Published on: February 13, 2024 at 16:10 IST

In a recent judgment, the Allahabad High Court has affirmed the validity of demand notices sent via email or WhatsApp in cases related to bounced cheques under Section 138 of the Negotiable Instruments Act, 1881.

Justice Arun Kumar Singh Deshwal presided over the case, addressing an application seeking to quash proceedings initiated under Section 138.

The Court clarified that a notice dispatched through email or WhatsApp would be considered served on the same date if it meets the requirements of Section 13 of the Information Technology (IT) Act, 2000.

The case involved Sunil Kumar and Chandan Singh, counsels for the applicant, arguing that the complaint was flawed as it was filed within 15 days of the notice, violating legal requirements.

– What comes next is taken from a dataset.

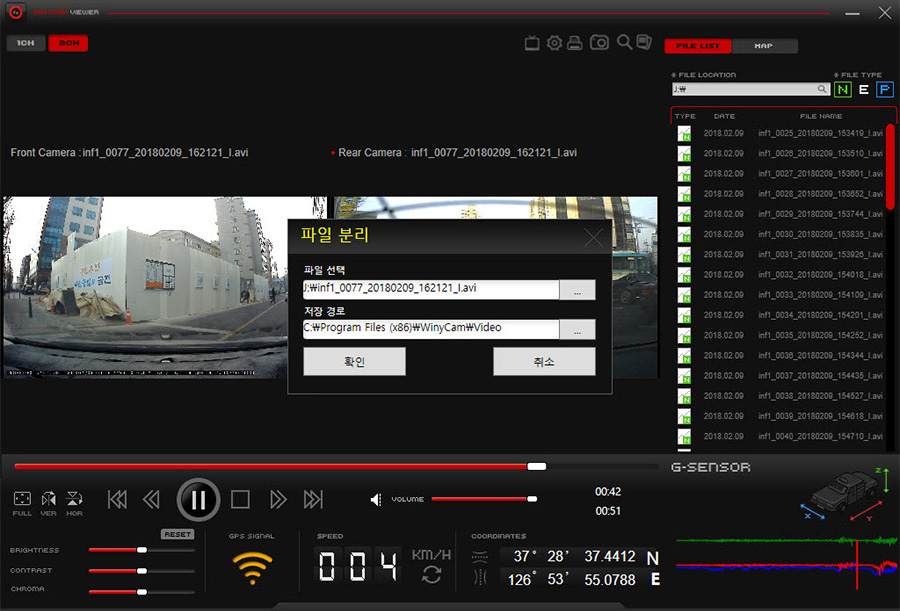The width and height of the screenshot is (900, 611).
Task: Switch to fullscreen with the FULL icon
Action: tap(22, 499)
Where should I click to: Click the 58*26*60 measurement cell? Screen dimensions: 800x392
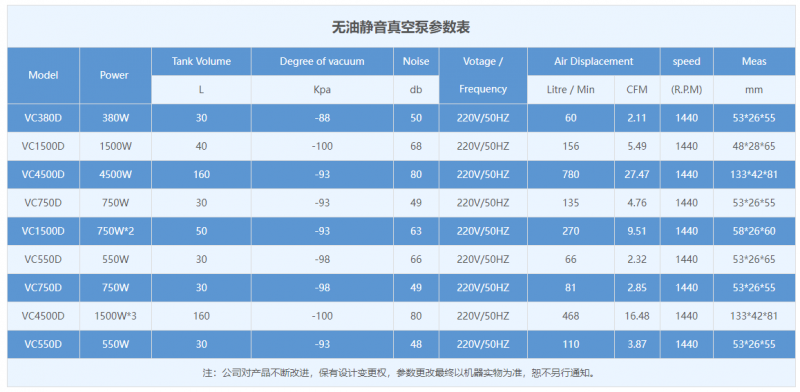coord(754,231)
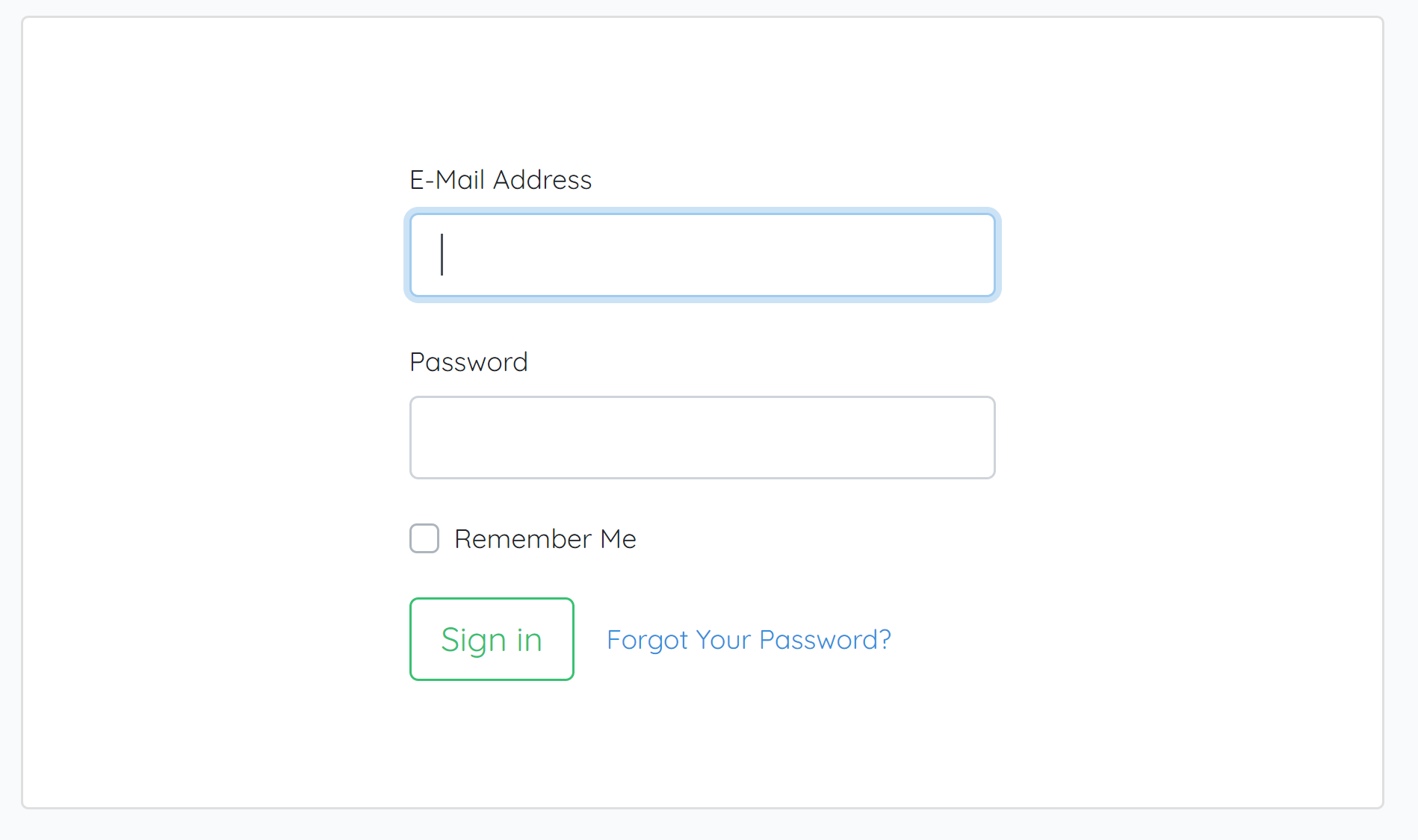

The legal notice, sent on July 23, 2022, following a bounced cheque on July 13, 2022, lacked a specified date of service in the filed complaint dated August 31, 2022.

The argument further contended that, based on Section 27 of the General Clauses Act, 1977, a 30-day presumption should apply, requiring the complaint to be filed 45 days post-notice.

The Assistant Government Advocate, Padmakar Rai, countered by asserting that the date of service need not be mentioned in the complaint and can be considered during the trial.

The Court considered two key issues: whether the complaint was defective under Section 138 due to being filed within 15 days of notice service, and whether the law required the date of notice service to be mentioned in the complaint.

Examining Section 4 of the IT Act, the court concluded that notices under Section 138 would encompass emails or WhatsApp messages if they remain available for subsequent reference.

The Court also held that, in the absence of a mentioned date of service in the complaint, the court could presume under Section 114 of the Evidence Act and Section 27 of the General Clauses Act that the notice would have been served within ten days from dispatch.

The Court referred to the case of M/s Ajeet Seeds vs K. Gopal Krishnaiah, where the Supreme Court observed that it is essential to aver in the complaint that, despite the return of the notice unserved, it is deemed to have been served or that the addressee has knowledge of the notice.

The Allahabad High Court, issuing directions to all Magistrates/Courts, emphasized the importance of filing the post-tracking report along with the complaint when sent through Registered Post.

The Court clarified that notices sent through email or WhatsApp, meeting the requirements of Section 13 of the IT Act, would be valid under Section 138 of the Negotiable Instruments Act and deemed served on the date of dispatch.

In light of these considerations, the Court dismissed the application in the case titled Rajendra v. State of U.P. and Another (APPLICATION U/S 482 No. – 45953 of 2023).